I defined them as the times that the rocks were thrown.

Ok. I still assumed that d1=d2.

V01t1+(1/2)gt12= V02(T+t1)+(1/2)g(T+t1)2

Now you gave the second object more time of flight than the first one.

Also, your use of t1 doesn't match the definition above, as it seems to be the total flight time of the first object here.

Moe777 said:
I defined them as the times that the rocks were thrown.
I'm still unclear what you mean. The times at which they were thrown or for which they were aloft?
If they are the times at which the rocks are thrown, you might as well choose t1=0, making t2=T. But then you need another variable to represent the time of the collision.
If they are the times the rocks spend in the air, which one should be the greater?

Ok I think it's becoming clearer. I was going off of your first reply that T is the time interval between the launching of the rocks, and may have gotten confused from that. I now understand that T is the time in which they collide. Clearly, Rock1 is in the air longer because it was thrown first. Therefore, t1 is greater than t2. Therefore, the equation, T-t1=t2 must be true.

Moe777 said:
Ok I think it's becoming clearer. I was going off of your first reply that T is the time interval between the launching of the rocks, and may have gotten confused from that. I now understand that T is the time in which they collide.
No, T is the time interval between launches. Reread the question.
What relationship does that give you between the times they spend in the air, t1 and t2?

## 1. How do you calculate the velocity of two rocks launched up?

The velocity of an object is calculated by dividing the distance traveled by the time it takes to cover that distance. In the case of two rocks launched up, the velocity can be calculated using the formula v = u + at, where v is the final velocity, u is the initial velocity, a is the acceleration due to gravity, and t is the time taken. The initial velocity can be determined by measuring the speed at which the rocks are launched, and the acceleration due to gravity is a constant value of 9.8 m/s^2.

## 2. What factors affect the collision of two rocks in flight?

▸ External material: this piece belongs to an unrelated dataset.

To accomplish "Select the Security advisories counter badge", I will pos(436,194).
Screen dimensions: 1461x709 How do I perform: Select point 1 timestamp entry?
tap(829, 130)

The collision of two rocks in flight can be affected by several factors, such as the initial velocity and angle of launch, the mass and size of the rocks, air resistance, and external forces like wind. These factors can affect the trajectory and speed of the rocks, ultimately determining the point and manner of their collision.

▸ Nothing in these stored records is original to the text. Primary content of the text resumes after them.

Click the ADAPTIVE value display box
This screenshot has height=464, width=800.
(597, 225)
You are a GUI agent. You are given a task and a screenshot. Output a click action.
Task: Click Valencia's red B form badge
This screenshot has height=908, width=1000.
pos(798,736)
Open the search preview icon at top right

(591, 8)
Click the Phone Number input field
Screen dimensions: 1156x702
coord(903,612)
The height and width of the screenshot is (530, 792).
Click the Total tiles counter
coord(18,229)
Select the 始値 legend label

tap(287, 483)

## 3. How does the angle of launch affect the collision of two rocks?

The angle of launch plays a crucial role in determining the collision of two rocks. If the rocks are launched at the same angle, they will collide at the same height and distance from the launch point. However, if the angles of launch are different, the rocks will have different trajectories and may collide at a different point or not collide at all.

## 4. Can the collision of two rocks be predicted using kinematics equations?

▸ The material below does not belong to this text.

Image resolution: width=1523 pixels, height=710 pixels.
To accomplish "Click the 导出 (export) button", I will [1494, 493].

Yes, the collision of two rocks can be predicted using kinematics equations. By analyzing the initial conditions, such as the velocity and angle of launch, the mass and size of the rocks, and the effects of external forces, kinematics equations can be used to calculate the time and location of collision. However, these predictions may not be entirely accurate as they do not take into account factors like air resistance and potential changes in the initial conditions.

## 5. What are the different types of collisions that can occur between two rocks?

There are two main types of collisions that can occur between two rocks - elastic and inelastic collisions. In an elastic collision, the total kinetic energy of the system before and after the collision remains the same. In contrast, in an inelastic collision, some kinetic energy is lost, usually in the form of heat or sound. The type of collision between two rocks can be determined by analyzing the conservation of momentum and energy equations.